I wonder if your code can be replaced by simpy setting setting parameter strict to False, like this:

pretrain_dict = torch.load(pretrain_se_path)
#Filter out unnecessary keys
pretrained_dict = {k: v for k, v in pretrained_dict.items() if k in model_dict}
model.load_state_dict(pretrained_dict, strict=False)

Would it be the same? @ptrblck @zeakey

ptrblck · May 26, 2020, 1:53am

Using strict=False should work and would drop all additional or missing keys.
However, often the explicit filtering might be clearer for debugging purposes, so I don’t have a strong preference towards one approach.

DongDong_Chen · March 6, 2021, 3:57am

I faced the problem if I also want to load the Optimizer while the size is inconsistent. Can Anyone help me? Thank you so much!

FreddyGump · April 23, 2021, 6:55pm

This one is great! Thanks so much for the clean solution!

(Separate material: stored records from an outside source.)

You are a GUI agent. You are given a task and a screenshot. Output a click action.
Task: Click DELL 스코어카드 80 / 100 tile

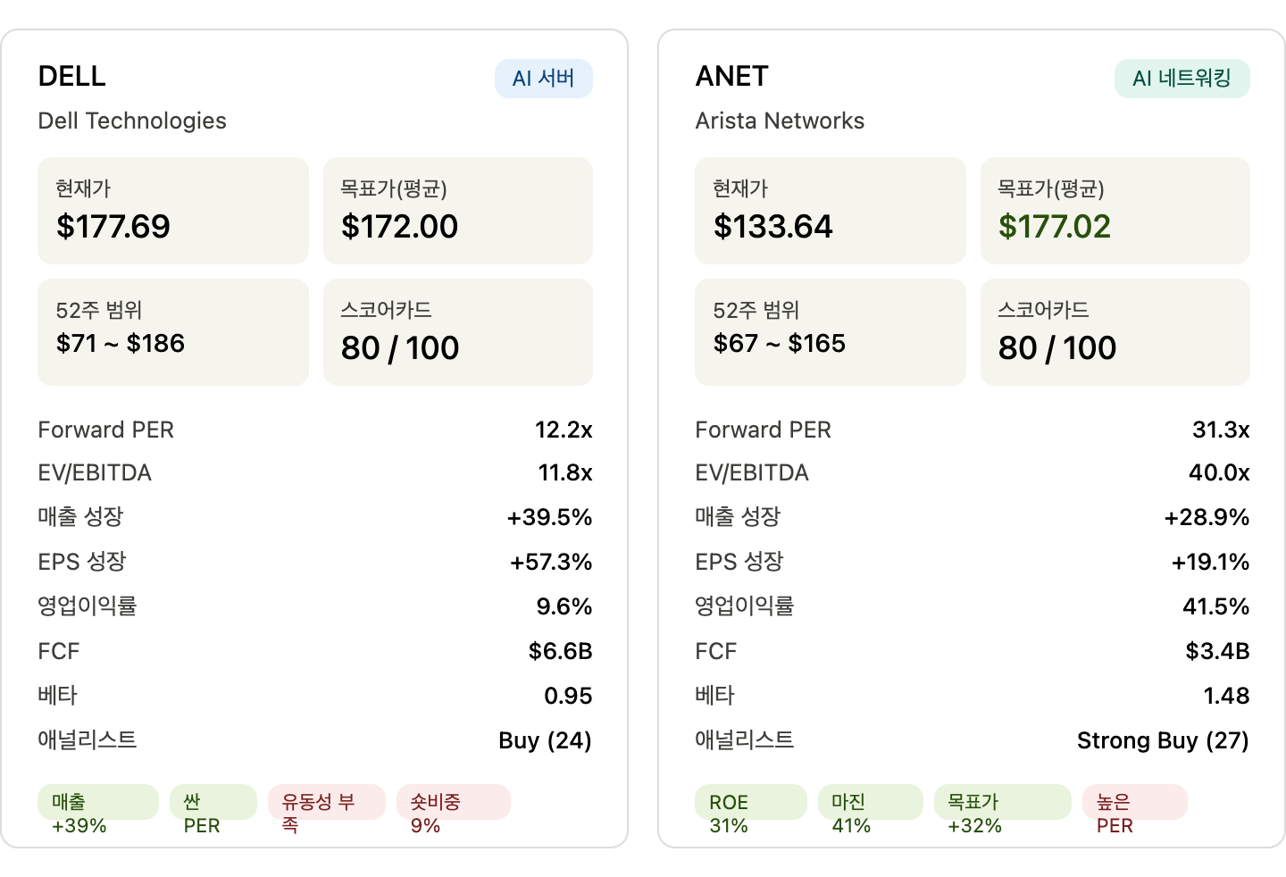click(458, 332)
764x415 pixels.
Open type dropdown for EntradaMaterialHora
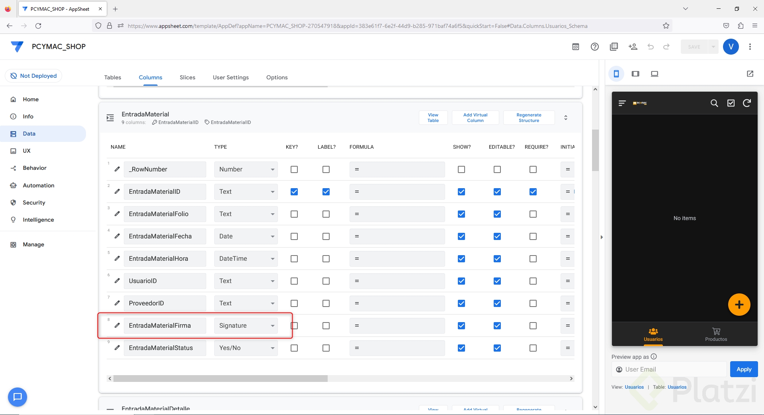click(x=246, y=259)
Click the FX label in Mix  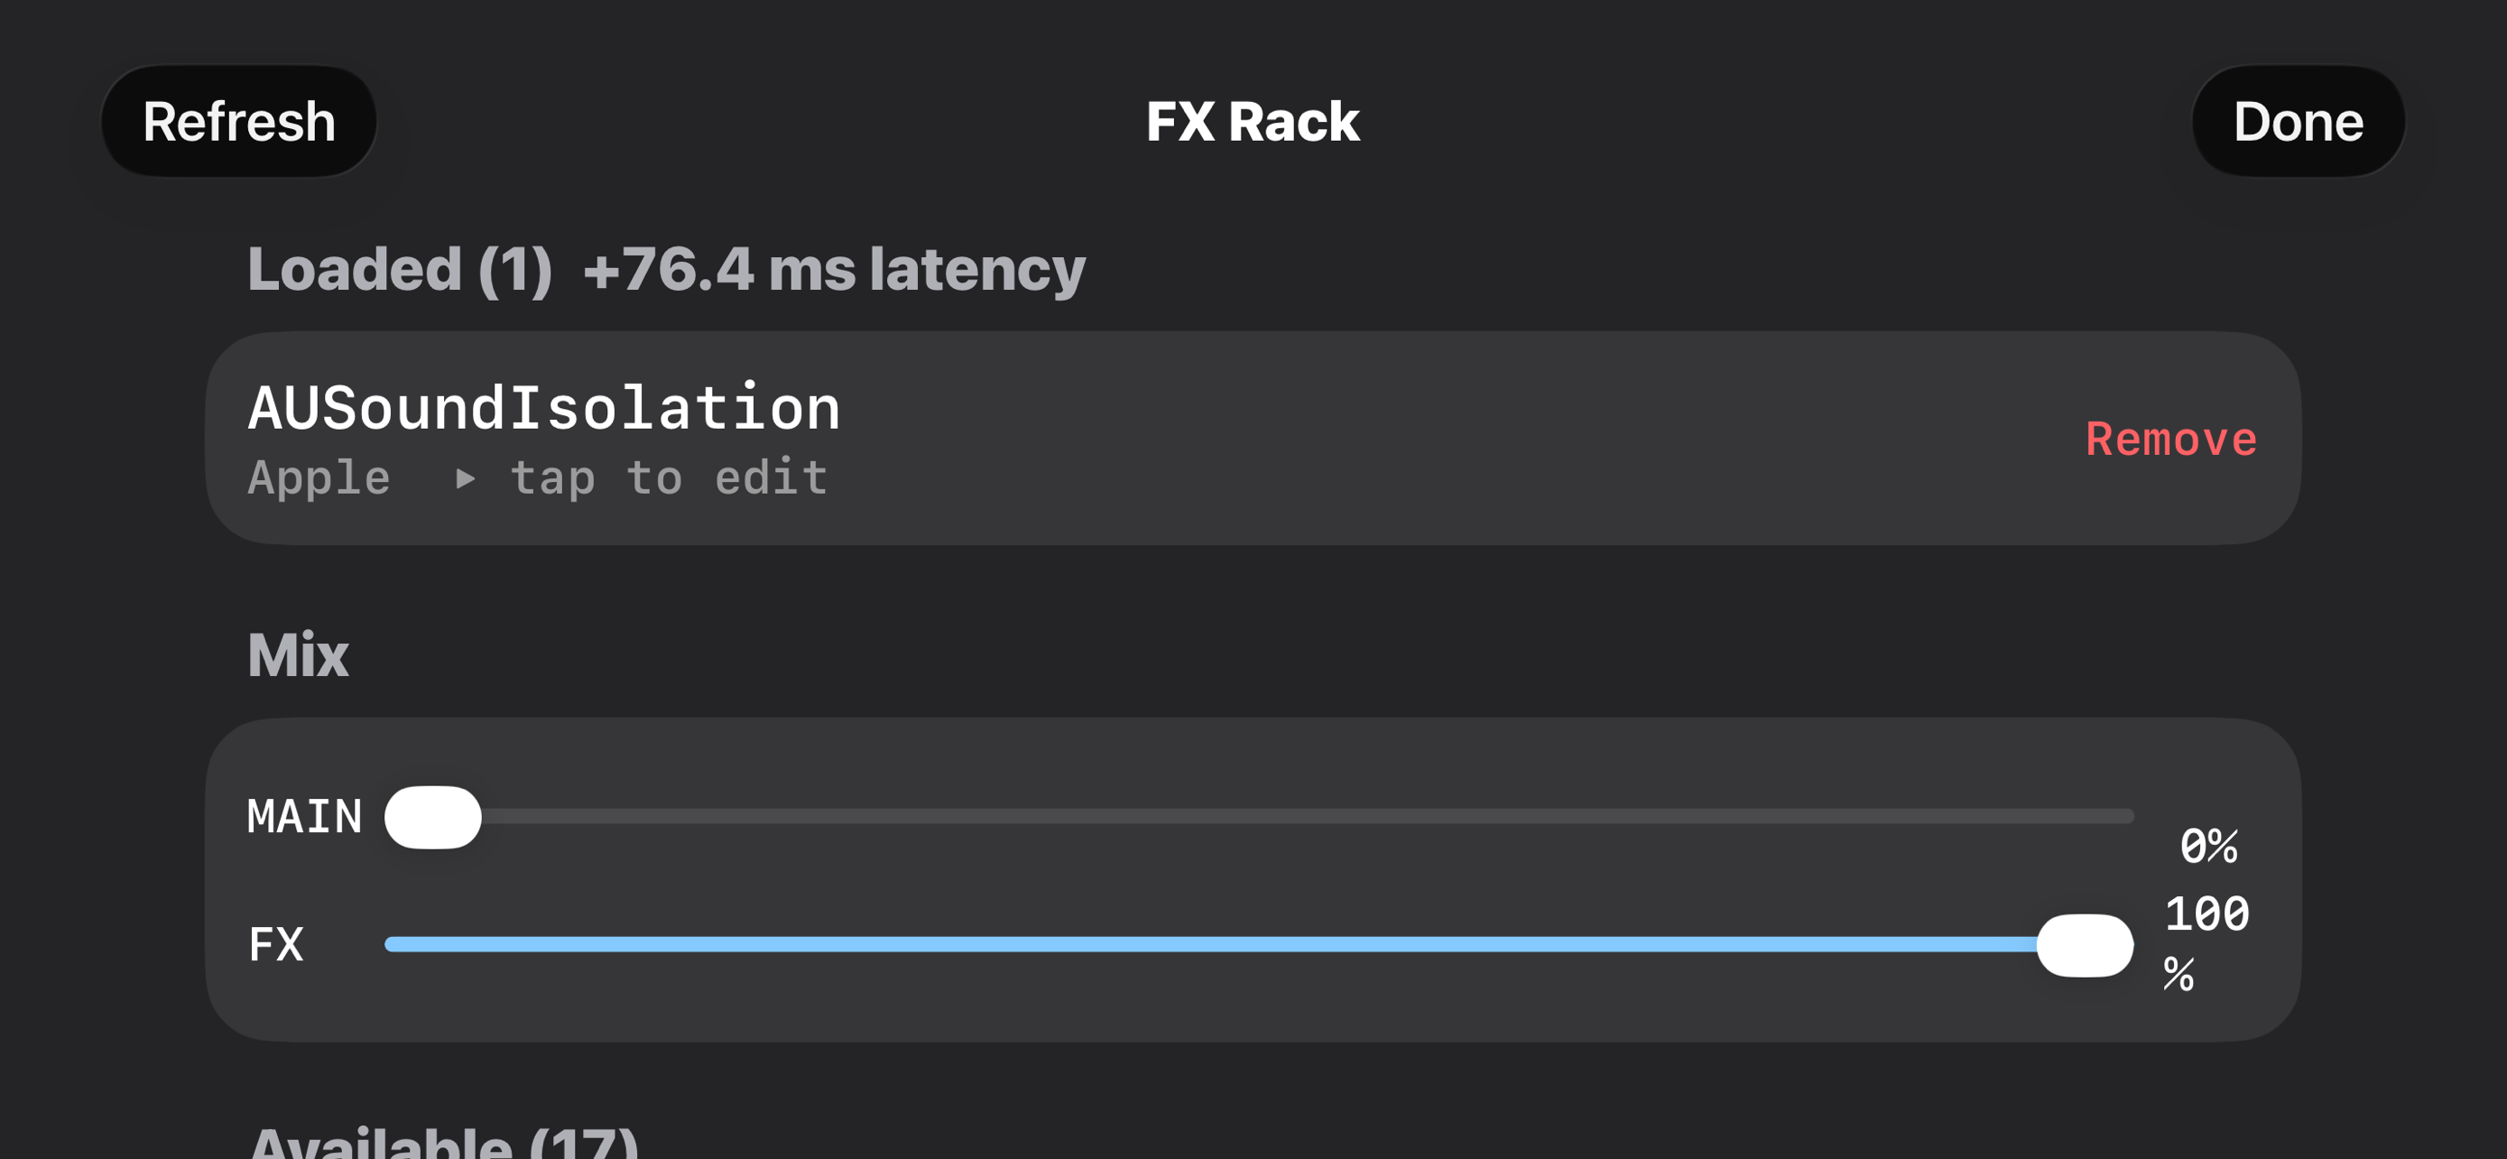coord(276,944)
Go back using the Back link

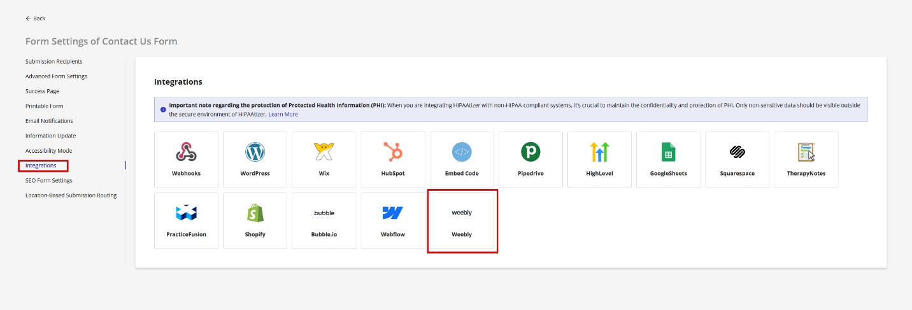click(36, 18)
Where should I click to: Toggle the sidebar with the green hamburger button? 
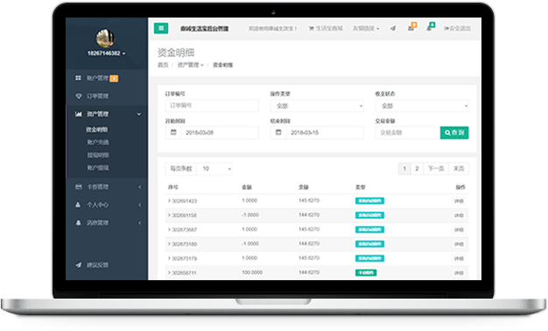click(x=161, y=28)
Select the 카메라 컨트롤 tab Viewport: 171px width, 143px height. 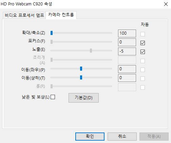pos(61,15)
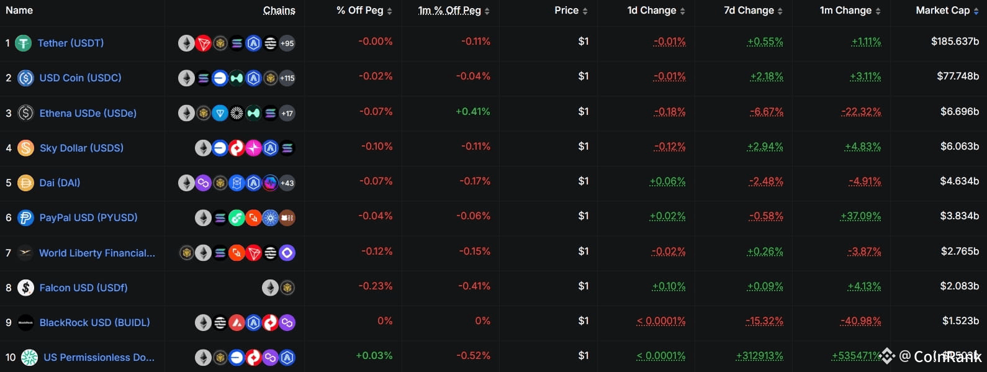Screen dimensions: 987x372
Task: Open the BlackRock USD (BUIDL) link
Action: pos(94,322)
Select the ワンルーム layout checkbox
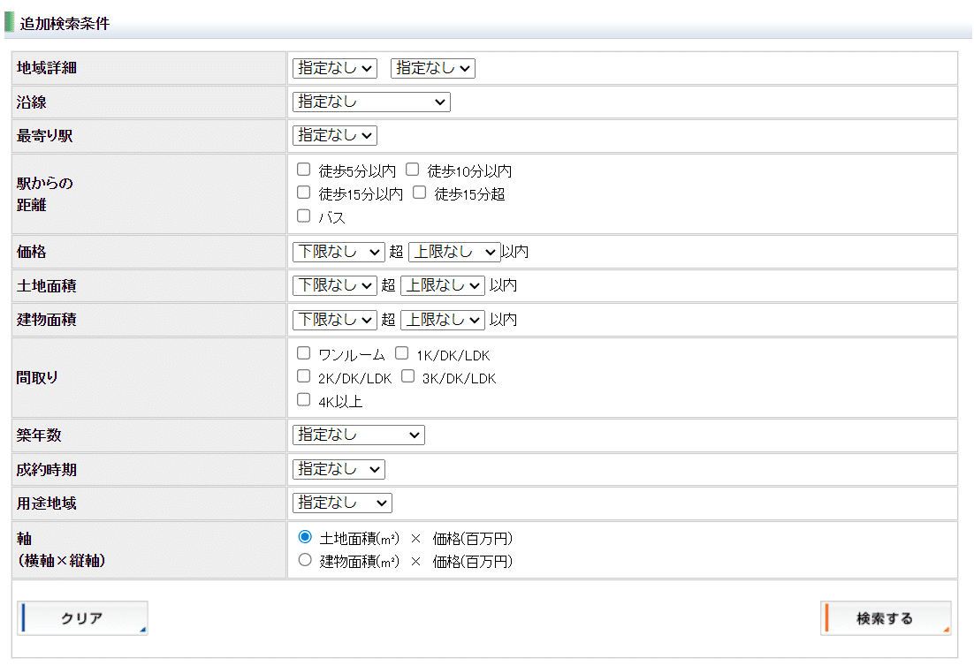The image size is (974, 666). (x=304, y=353)
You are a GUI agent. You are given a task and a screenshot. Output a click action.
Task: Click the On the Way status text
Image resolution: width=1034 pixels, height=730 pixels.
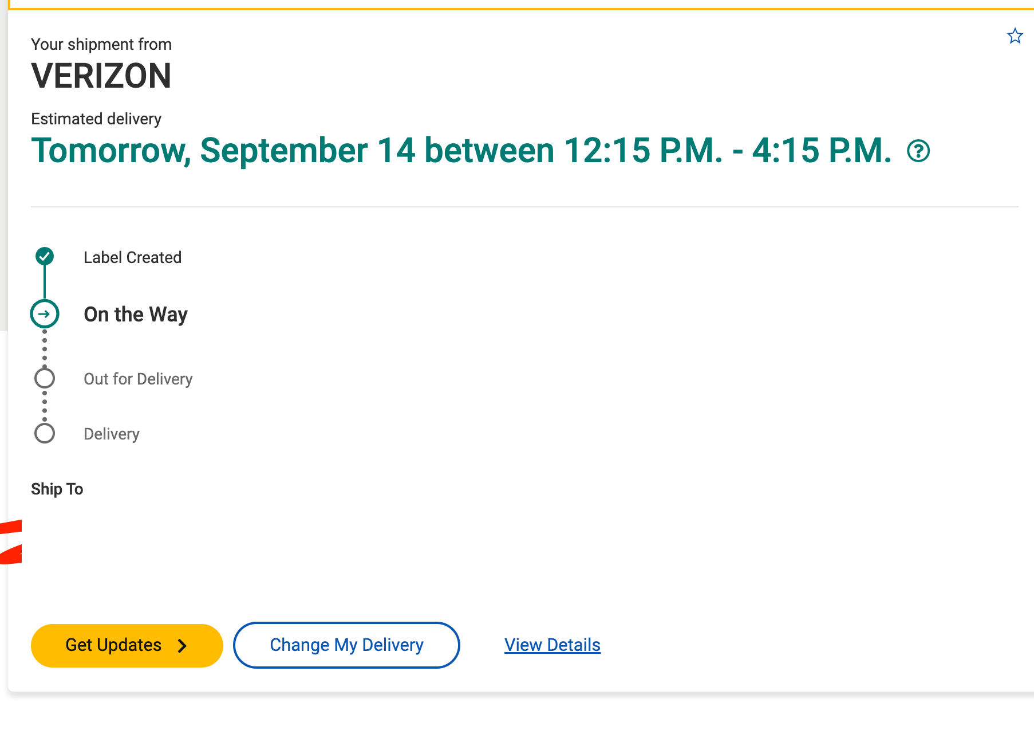[x=136, y=315]
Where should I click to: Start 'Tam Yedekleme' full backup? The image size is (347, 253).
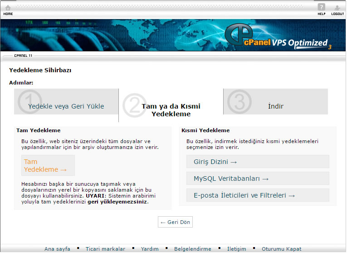point(45,166)
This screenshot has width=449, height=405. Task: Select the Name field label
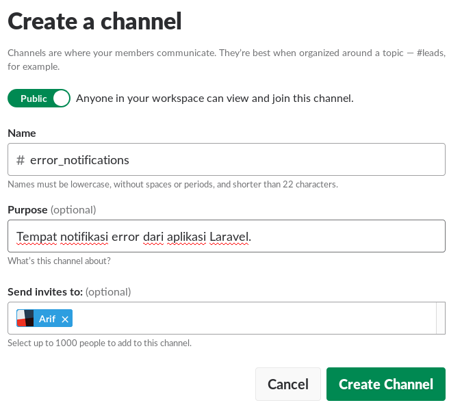click(22, 133)
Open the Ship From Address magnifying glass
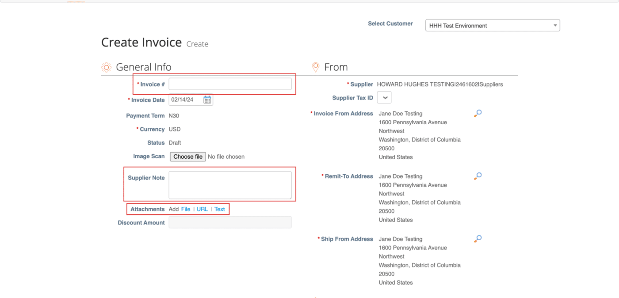Screen dimensions: 619x298 coord(478,238)
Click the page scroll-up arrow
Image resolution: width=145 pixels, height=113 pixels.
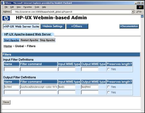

Jaideep_Valani · June 9, 2021, 6:10pm

current_model=net.state_dict()
keys_vin=torch.load('',map_location=device)

new_state_dict={k:v if v.size()==current_model[k].size()  else  current_model[k] for k,v in zip(current_model.keys(), keys_vin['model_state_dict'].values()) 
                 }

This small piece of code should also work if state dicts differ by handful of layers

doem97 · June 16, 2021, 8:02am

Great, much thanks! This should be the most useful and simple one. People should give more heart to let others note this one. Thanks!

Anthony_Dave · October 24, 2021, 9:14am

Bravo, bro! You save my time!!!

Aryan_Garg · June 13, 2023, 8:38am

what is this behavior @bgfmac

Erotemic · January 12, 2024, 12:28am

I have a solution for this that works in most cases. It finds a correspondence between two sets of weights by finding a maximum subgraph isomorphism or embedding (depeding on the configuration).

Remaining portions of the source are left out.